Counterfactual formulation of patient-specific root causes of disease.

Autor: Strobl EV; Department of Psychiatry & Behavioral Sciences, 1601 23rd Avenue South, Nashville, 37232, TN, United States of America. Electronic address: eric.strobl@vumc.org.
Jazyk: angličtina
Zdroj: Journal of biomedical informatics [J Biomed Inform] 2024 Feb; Vol. 150, pp. 104585. Date of Electronic Publication: 2024 Jan 06.
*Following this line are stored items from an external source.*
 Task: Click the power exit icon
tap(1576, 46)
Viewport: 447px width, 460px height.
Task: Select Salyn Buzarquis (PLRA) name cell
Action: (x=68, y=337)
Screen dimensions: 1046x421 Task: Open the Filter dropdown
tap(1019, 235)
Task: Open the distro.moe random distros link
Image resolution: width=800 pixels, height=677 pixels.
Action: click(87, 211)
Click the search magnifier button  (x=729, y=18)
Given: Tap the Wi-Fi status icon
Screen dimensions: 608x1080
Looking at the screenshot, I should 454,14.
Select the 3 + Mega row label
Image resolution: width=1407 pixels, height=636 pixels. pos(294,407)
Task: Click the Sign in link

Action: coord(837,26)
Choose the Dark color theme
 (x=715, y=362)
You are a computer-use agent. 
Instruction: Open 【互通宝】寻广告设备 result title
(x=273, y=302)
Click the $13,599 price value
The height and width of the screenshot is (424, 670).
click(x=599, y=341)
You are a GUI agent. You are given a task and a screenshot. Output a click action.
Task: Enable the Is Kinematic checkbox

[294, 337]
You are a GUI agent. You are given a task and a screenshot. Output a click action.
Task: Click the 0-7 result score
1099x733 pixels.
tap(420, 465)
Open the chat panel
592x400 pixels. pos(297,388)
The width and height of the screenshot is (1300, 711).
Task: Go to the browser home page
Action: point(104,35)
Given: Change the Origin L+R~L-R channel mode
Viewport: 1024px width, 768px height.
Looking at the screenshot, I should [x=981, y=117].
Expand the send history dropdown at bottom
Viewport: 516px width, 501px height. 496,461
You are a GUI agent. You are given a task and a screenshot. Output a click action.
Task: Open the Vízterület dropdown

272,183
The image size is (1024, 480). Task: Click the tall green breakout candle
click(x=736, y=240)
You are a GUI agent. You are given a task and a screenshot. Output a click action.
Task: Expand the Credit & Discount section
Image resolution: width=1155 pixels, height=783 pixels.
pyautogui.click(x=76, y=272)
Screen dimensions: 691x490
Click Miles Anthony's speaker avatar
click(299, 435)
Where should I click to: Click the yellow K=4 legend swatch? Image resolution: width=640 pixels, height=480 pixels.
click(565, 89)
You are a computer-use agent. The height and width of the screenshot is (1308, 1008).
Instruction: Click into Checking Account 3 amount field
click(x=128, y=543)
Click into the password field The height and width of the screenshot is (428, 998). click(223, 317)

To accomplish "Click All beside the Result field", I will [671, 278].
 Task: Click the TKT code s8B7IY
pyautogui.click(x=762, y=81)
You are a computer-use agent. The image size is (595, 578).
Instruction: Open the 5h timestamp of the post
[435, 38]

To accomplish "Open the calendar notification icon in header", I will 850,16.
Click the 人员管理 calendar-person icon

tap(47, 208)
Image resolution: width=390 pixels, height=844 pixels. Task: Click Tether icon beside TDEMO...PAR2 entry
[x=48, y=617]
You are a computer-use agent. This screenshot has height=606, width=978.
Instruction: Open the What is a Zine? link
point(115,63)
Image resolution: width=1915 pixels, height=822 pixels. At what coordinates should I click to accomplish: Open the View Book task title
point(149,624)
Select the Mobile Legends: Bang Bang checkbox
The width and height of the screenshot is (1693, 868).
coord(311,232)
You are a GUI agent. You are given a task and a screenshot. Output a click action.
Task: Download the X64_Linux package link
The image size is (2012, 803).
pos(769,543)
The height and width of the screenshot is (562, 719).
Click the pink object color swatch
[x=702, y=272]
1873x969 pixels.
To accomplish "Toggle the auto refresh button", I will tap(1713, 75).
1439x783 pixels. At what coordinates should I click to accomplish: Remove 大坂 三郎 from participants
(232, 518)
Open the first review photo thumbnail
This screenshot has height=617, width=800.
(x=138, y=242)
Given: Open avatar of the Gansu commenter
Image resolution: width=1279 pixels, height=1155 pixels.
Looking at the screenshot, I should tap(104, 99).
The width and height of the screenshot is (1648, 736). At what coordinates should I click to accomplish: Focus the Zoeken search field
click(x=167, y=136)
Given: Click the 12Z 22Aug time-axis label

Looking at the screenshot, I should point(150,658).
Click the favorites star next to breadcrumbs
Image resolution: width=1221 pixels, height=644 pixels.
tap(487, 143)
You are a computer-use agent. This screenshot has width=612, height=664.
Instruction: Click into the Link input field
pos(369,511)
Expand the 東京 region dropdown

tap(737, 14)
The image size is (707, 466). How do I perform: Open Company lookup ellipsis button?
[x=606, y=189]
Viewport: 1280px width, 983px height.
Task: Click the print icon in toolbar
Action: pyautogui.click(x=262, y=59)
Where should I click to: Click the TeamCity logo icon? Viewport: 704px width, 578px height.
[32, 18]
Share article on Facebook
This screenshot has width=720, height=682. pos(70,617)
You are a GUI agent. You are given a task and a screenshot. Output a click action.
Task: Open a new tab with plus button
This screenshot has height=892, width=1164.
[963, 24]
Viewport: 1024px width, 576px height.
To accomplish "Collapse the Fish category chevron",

DOI: 10.1016/j.jbi.2024.104585
Abstrakt: Objective: Root causes of disease intuitively correspond to root vertices of a causal model that increase the likelihood of a diagnosis. This description of a root cause nevertheless lacks the rigorous mathematical formulation needed for the development of computer algorithms designed to automatically detect root causes from data. We seek a definition of patient-specific root causes of disease that models the intuitive procedure routinely utilized by physicians to uncover root causes in the clinic.
Methods: We use structural equation models, interventional counterfactuals and the recently developed mathematical formalization of backtracking counterfactuals to propose a counterfactual formulation of patient-specific root causes of disease matching clinical intuition.
Results: We introduce a definition of patient-specific root causes of disease that climbs to the third rung of Pearl's Ladder of Causation and matches clinical intuition given factual patient data and a working causal model. We then show how to assign a root causal contribution score to each variable using Shapley values from explainable artificial intelligence.
Conclusion: The proposed counterfactual formulation of patient-specific root causes of disease accounts for noisy labels, adapts to disease prevalence and admits fast computation without the need for counterfactual simulation.
Competing Interests: Declaration of competing interest The authors declare that they have no known competing financial interests or personal relationships that could have appeared to influence the work reported in this paper.